8.1 About the variance

Simply put, the variance is a measure of spread around the mean. The main idea behind the calculation of the variance is to quantify the typical concentration of values around the mean. The way this is done is by averaging the squared deviations from the mean.

\[ var(X) = \frac{(x_1 - \bar{x})^2 + \dots + (x_n - \bar{x})^2}{n} = \frac{1}{n} \sum_{i=1}^{n} (x_i - \bar{x})^2 \]

Let’s disect the terms and operations involved in the formula of the variance.

the main terms are the deviations from the mean \((x_i - \bar{x})\), that is, the difference between each observation \(x_i\) and the mean \(\bar{x}\).
conceptually speaking, we want to know what is the average size of the deviations around the mean.
simply averaging the deviations won’t work because their sum is zero (i.e. the sum of deviations around the mean will cancel out because the mean is the balancing point).
this is why we square each deviation: \((x_i - \bar{x})^2\), which literally means getting the squared distance from \(x_i\) to \(\bar{x}\).
having squared all the deviations, then we average them to get the variance.

Because the variance has squared units, we need to take the square root to “recover” the original units in which \(X\) is expressed. This gives us the standard deviation

\[ sd(X) = \sqrt{\frac{1}{n} \sum_{i=1}^{n} (x_i - \bar{x})^2} \]

In this sense, you can say that the standard deviation is roughly the average distance that the data points vary from the mean.

8.1.1 Sample Variance

In practice, you will often find two versions of the formula for the variance: one in which the sum of squared deviations is divided by \(n\), and another one in which the division is done by \(n-1\). Each version is associated to the statistical inference view of variance in terms of whether the data comes from the population or from a sample of the population.

The population variance is obtained dividing by \(n\):

\[ \textsf{population variance:} \quad \frac{1}{(n)} \sum_{i=1}^{n} (x_i - \bar{x})^2 \]

The sample variance is obtained dividing by \(n - 1\) instead of dividing by \(n\). The reason for doing this is to get an unbiased estimor of the population variance:

\[ \textsf{sample variance:} \quad \frac{1}{(n-1)} \sum_{i=1}^{n} (x_i - \bar{x})^2 \]

It is important to note that most statistical software compute the variance with the unbiased version. This is also the case in R with the function var(). For instance, consider the toy data set in the following matrix X

# data matrix
X <- matrix(c(150, 172, 180, 49, 77, 80), nrow = 3, ncol = 2)
rownames(X) <- c("Leia", "Luke", "Han")
colnames(X) <- c("weight", "height")
X
     weight height
Leia    150     49
Luke    172     77
Han     180     80

The unbiased variance (i.e. sample variance) of weight is:

# variance of shots
var(X[,1])
[1] 241

Compare it to the biased variance:

# biased variance of shots
(nrow(X) - 1) / (nrow(X)) * var(X[,1])
[1] 161

As you can tell from the two types of variances, there seems to be an important difference. This is because the number of observations \(n = 5\) in this case is small. However, as the sample size increases, the difference between \(n-1\) and \(n\) will be negligible.

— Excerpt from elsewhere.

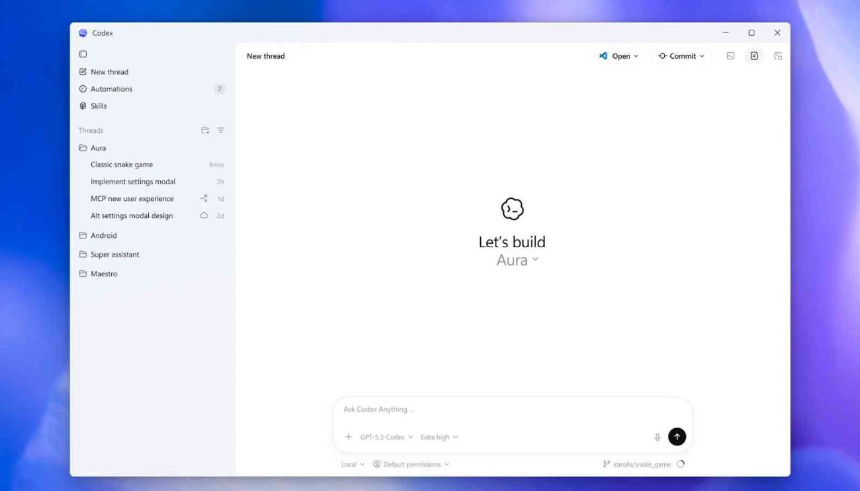Click the copy window icon at top right
860x491 pixels.
click(x=778, y=56)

If you implement your own functions and are planning to compare them against other software, then it is crucial to known what other programmers are using for computing the variance. Otherwise, your results might be a bit different from the ones with other people’s code.

In this book, to keep notation as simpler as possible, we will use the factor \(\frac{1}{n}\) for the rest of the formulas. However, keep in mind that most variance-based computations in R use \(\frac{1}{n-1}\).